There would be the same tendency to political convergence that is characteristic of two-party political systems, and for the same reason — attracting the least committed is the key to obtaining a majority. One of the two newspapers would probably be liberal and have a loyal readership of liberal readers, and the other conservative and have a loyal conservative readership. That would leave a middle range. To snag readers in that range, the liberal newspaper could not afford to be too liberal or the conservative one too conservative.
The former would strive to be just liberal enough to hold its liberal readers, and the latter just conservative enough to hold its conservative readers. If either moved too close to its political extreme, it would lose readers in the middle without gaining readers from the extreme, since it had them already. But suppose cost conditions change, enabling a newspaper to break even with many fewer readers than before. So the liberal newspaper will tend to become even more liberal and, by the same process, the conservative newspaper more conservative. If economies of scale increase, and as a result the number of newspapers grows, the opposite ideological change will be observed, as happened in the 19th century. The current tendency to political polarization in news reporting is thus a consequence of changes not in underlying political opinions but in costs, specifically the falling costs of new entrants.
The rise of the conservative Fox News Channel caused CNN to shift to the left. CNN was going to lose many of its conservative viewers to Fox anyway, so it made sense to increase its appeal to its remaining viewers by catering more assiduously to their political preferences. The tendency to greater sensationalism in reporting is a parallel phenomenon. The more news sources there are, the more intense the struggle for an audience. One tactic is to occupy an overlooked niche — peeling away from the broad-based media a segment of the consuming public whose interests were not catered to previously. That is the tactic that produces polarization.

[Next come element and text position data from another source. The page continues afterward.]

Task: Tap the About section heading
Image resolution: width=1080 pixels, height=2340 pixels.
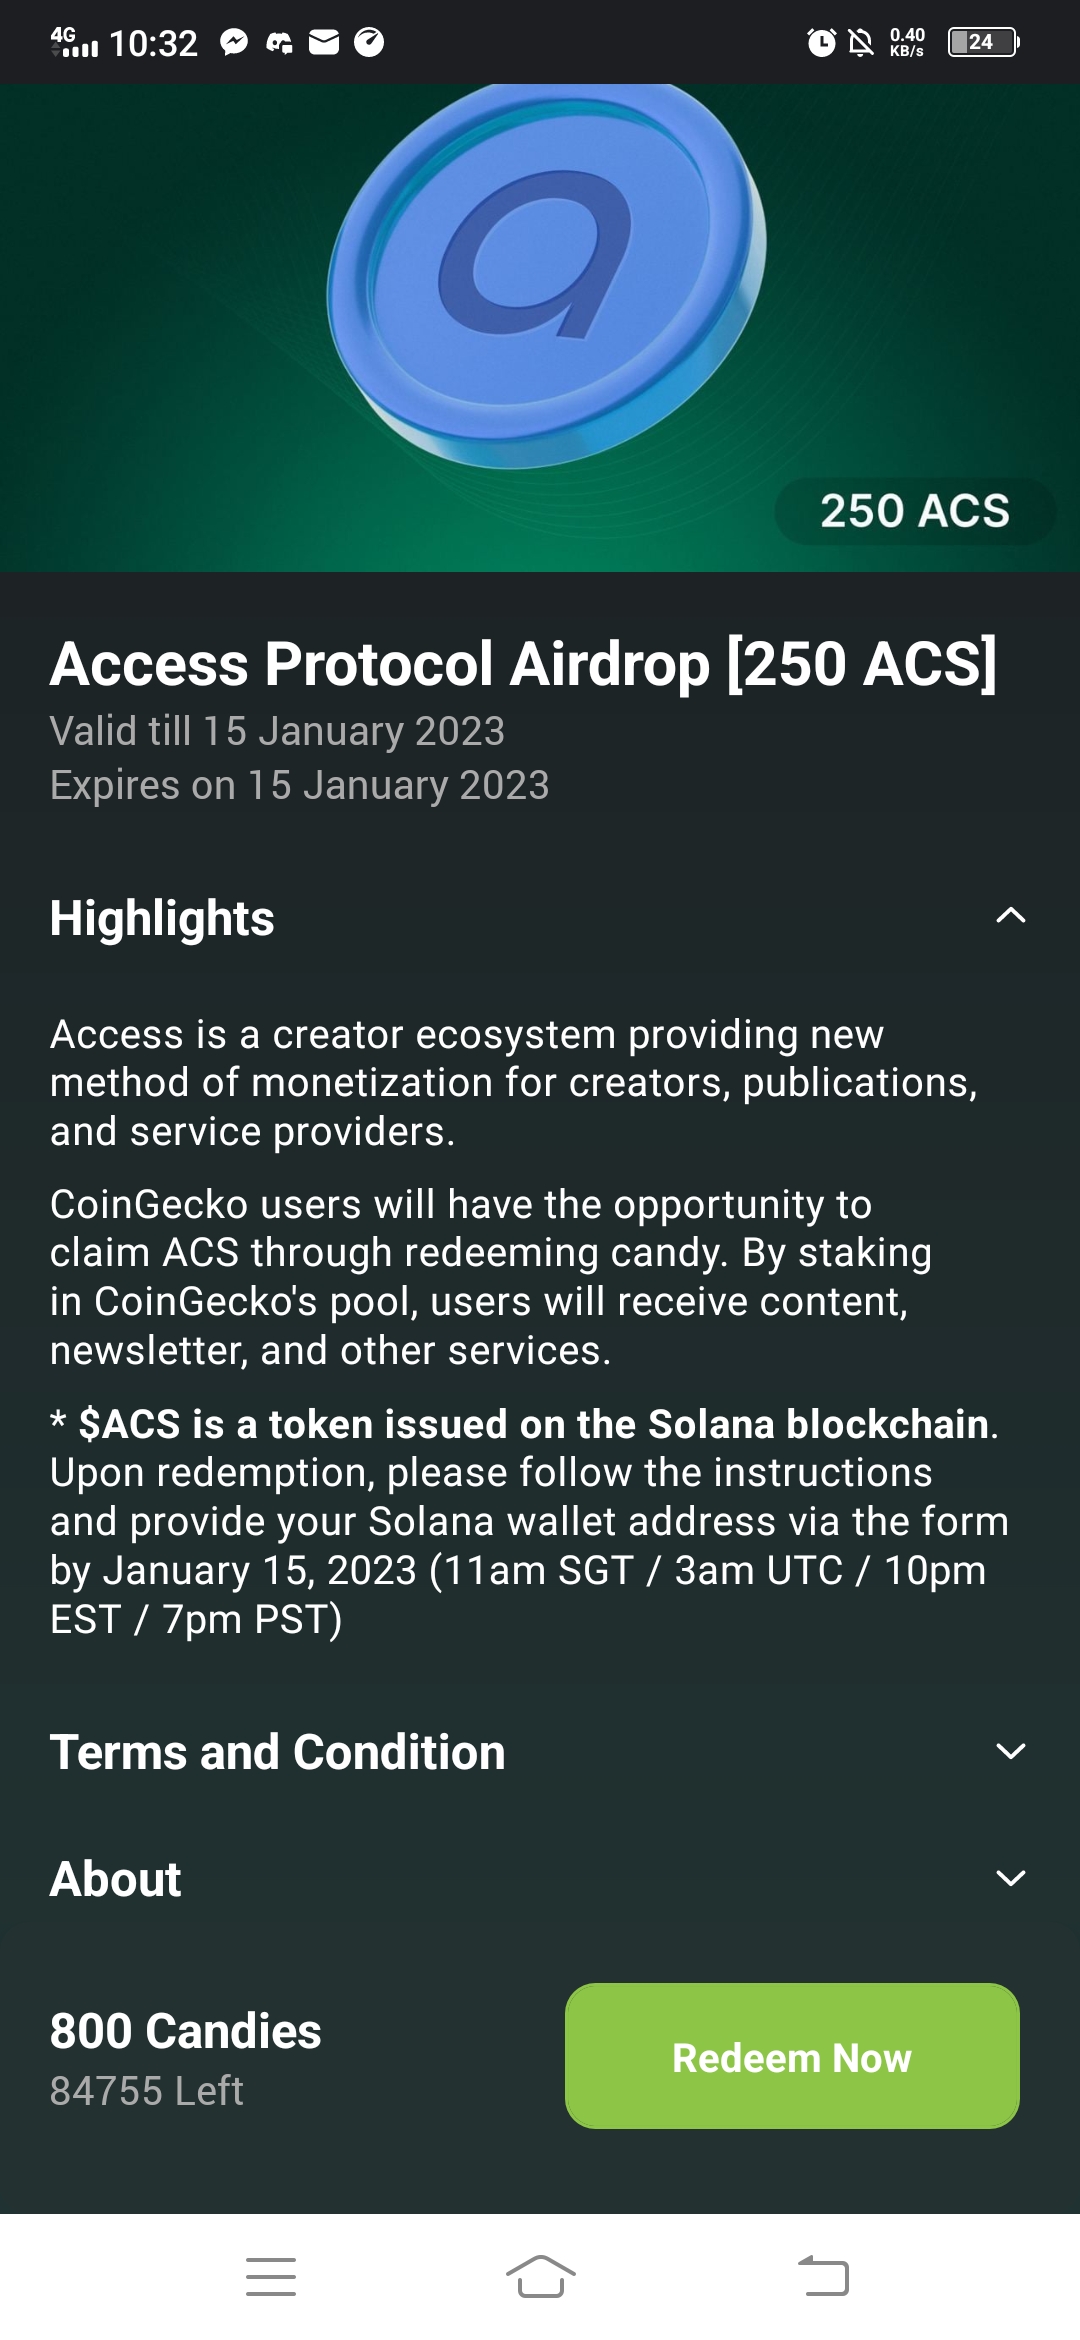Action: (116, 1879)
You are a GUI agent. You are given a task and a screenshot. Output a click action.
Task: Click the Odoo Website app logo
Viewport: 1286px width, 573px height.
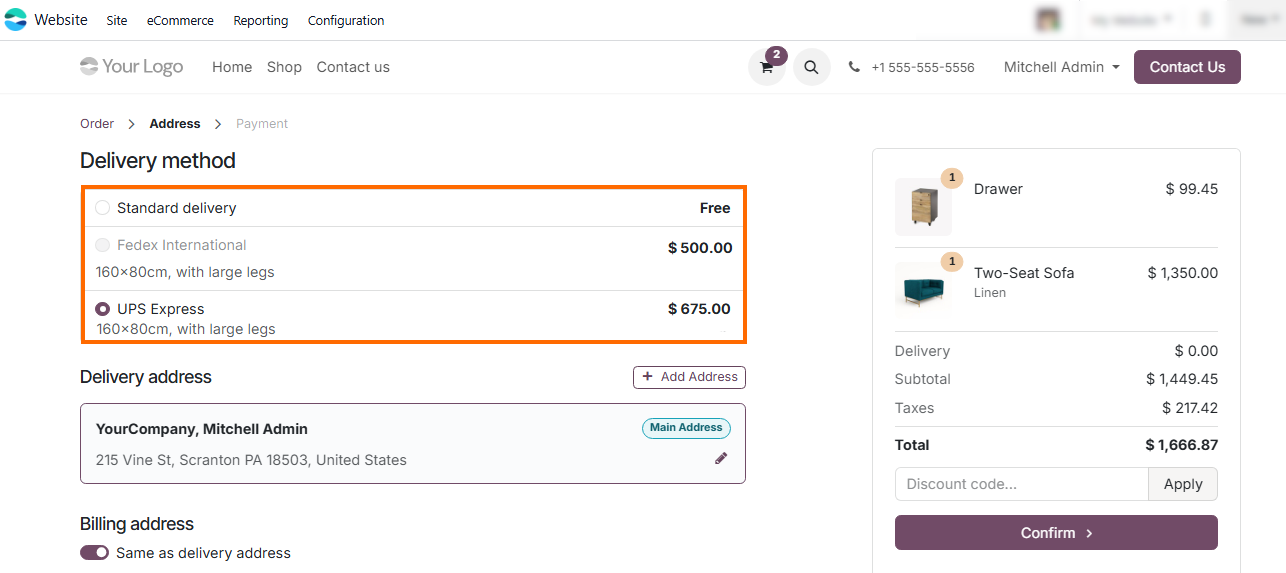click(x=16, y=20)
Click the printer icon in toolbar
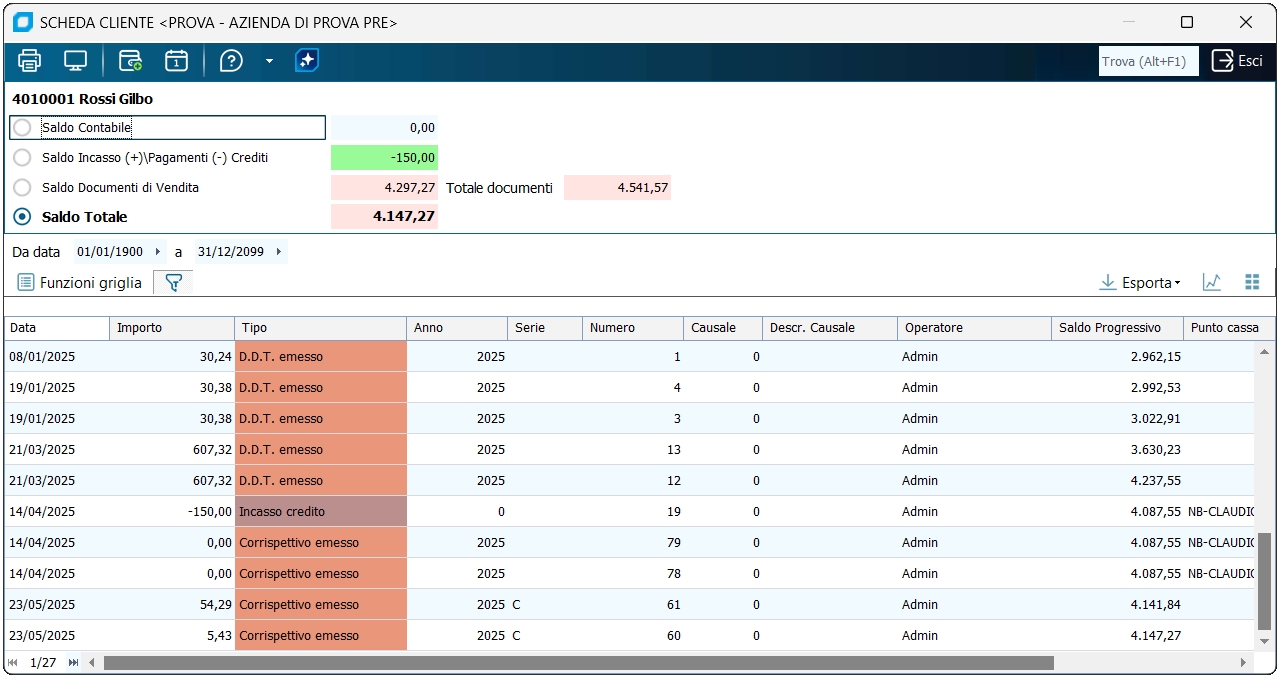Image resolution: width=1280 pixels, height=677 pixels. click(30, 61)
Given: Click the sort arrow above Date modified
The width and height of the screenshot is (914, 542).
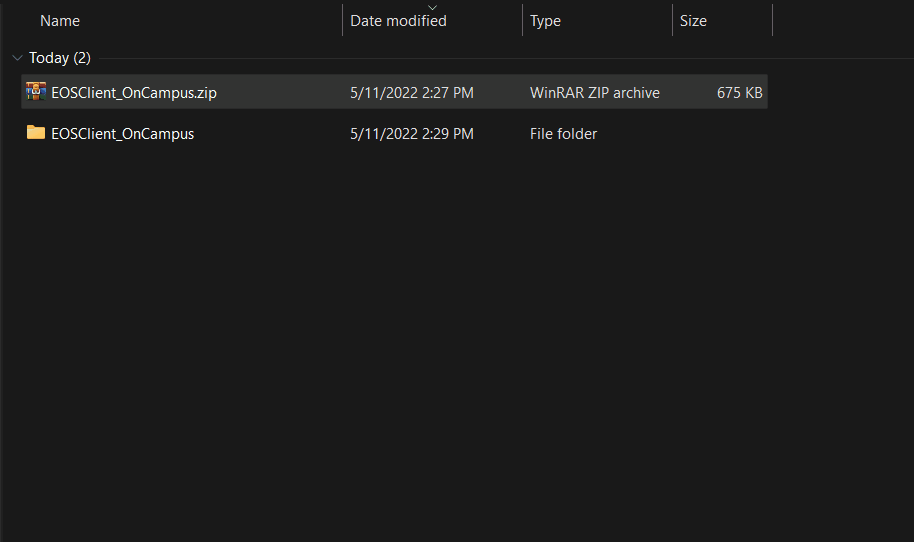Looking at the screenshot, I should tap(432, 7).
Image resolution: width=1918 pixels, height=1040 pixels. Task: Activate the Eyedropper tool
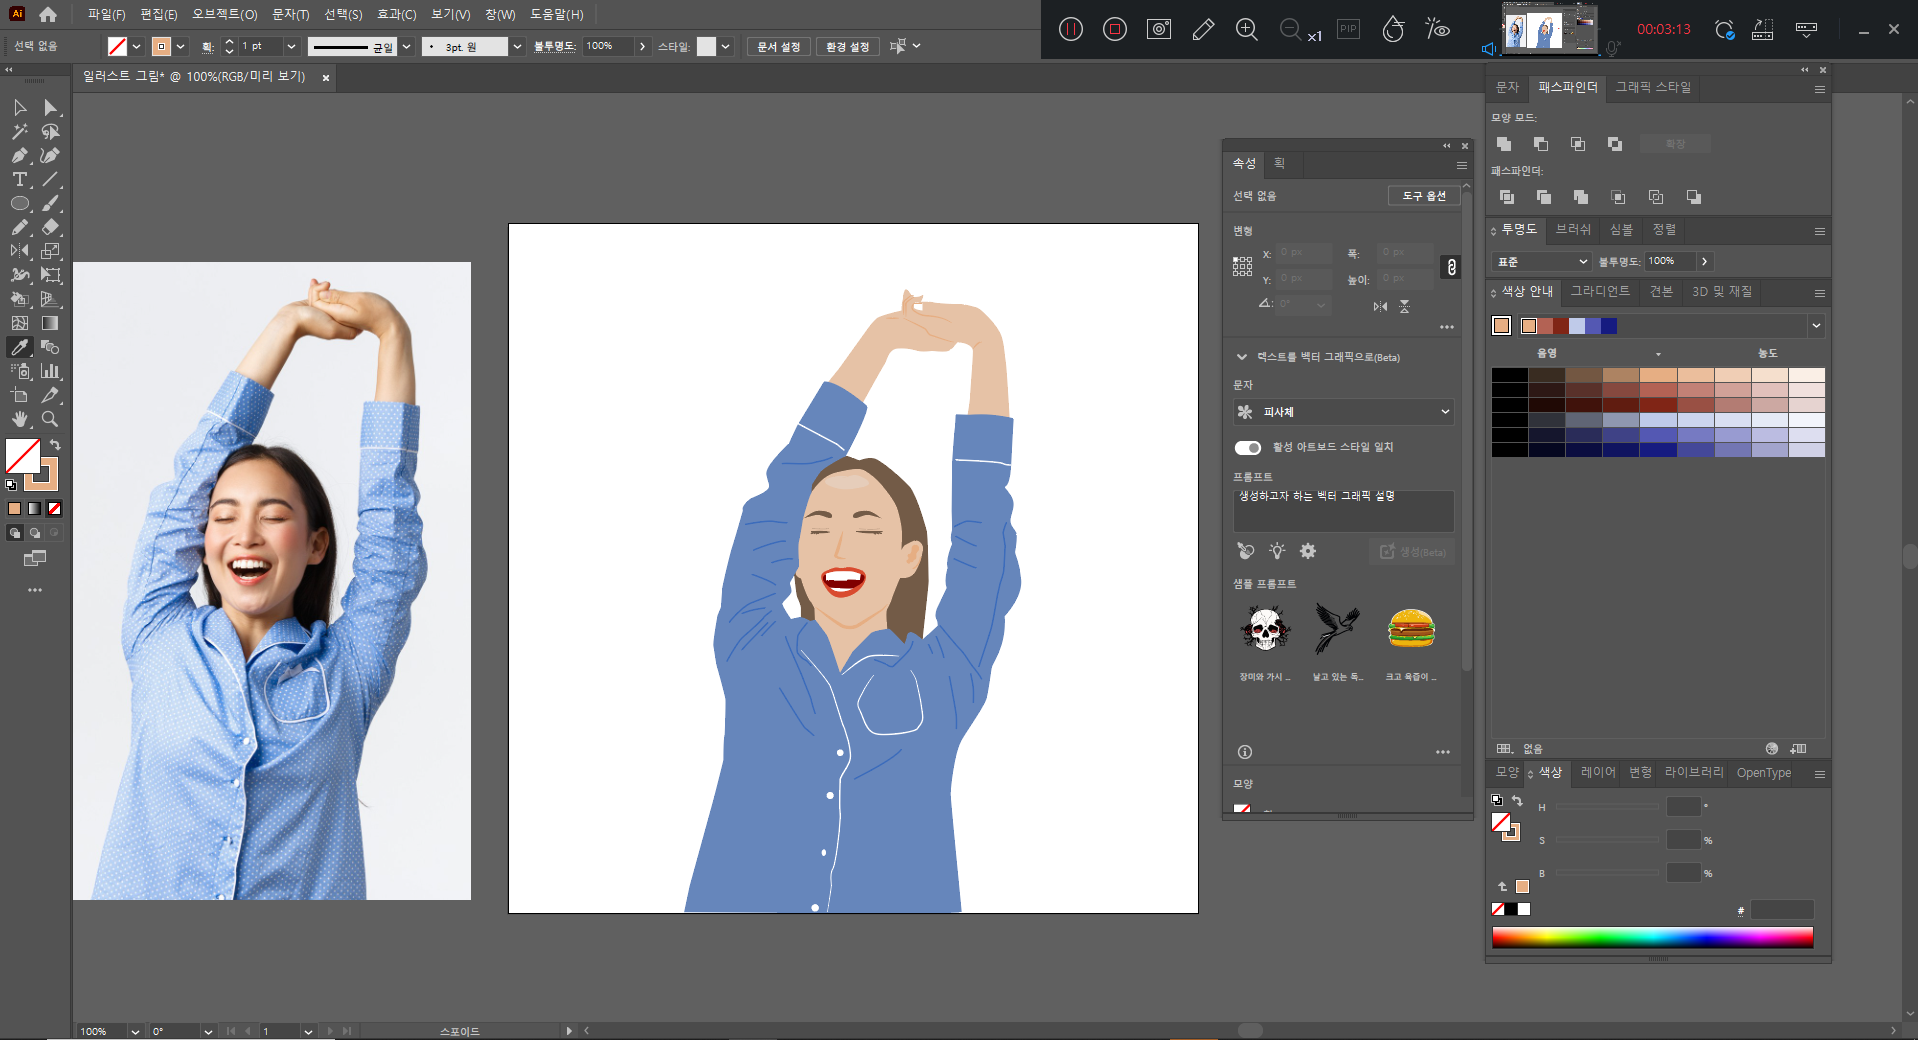tap(19, 347)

Another is to “shout louder” than the competitors, where shouting takes the form of a sensational, attention-grabbing discovery, accusation, claim or photograph. Hamilton in his valuable book “All the News That’s Fit to Sell,” this even explains why the salaries paid news anchors have soared: the more competition there is for an audience, the more valuable is a celebrity newscaster. The argument that competition increases polarization assumes that liberals want to read liberal newspapers and conservatives conservative ones. Natural as that assumption is, it conflicts with one of the points on which left and right agree — that people consume news and opinion in order to become well informed about public issues.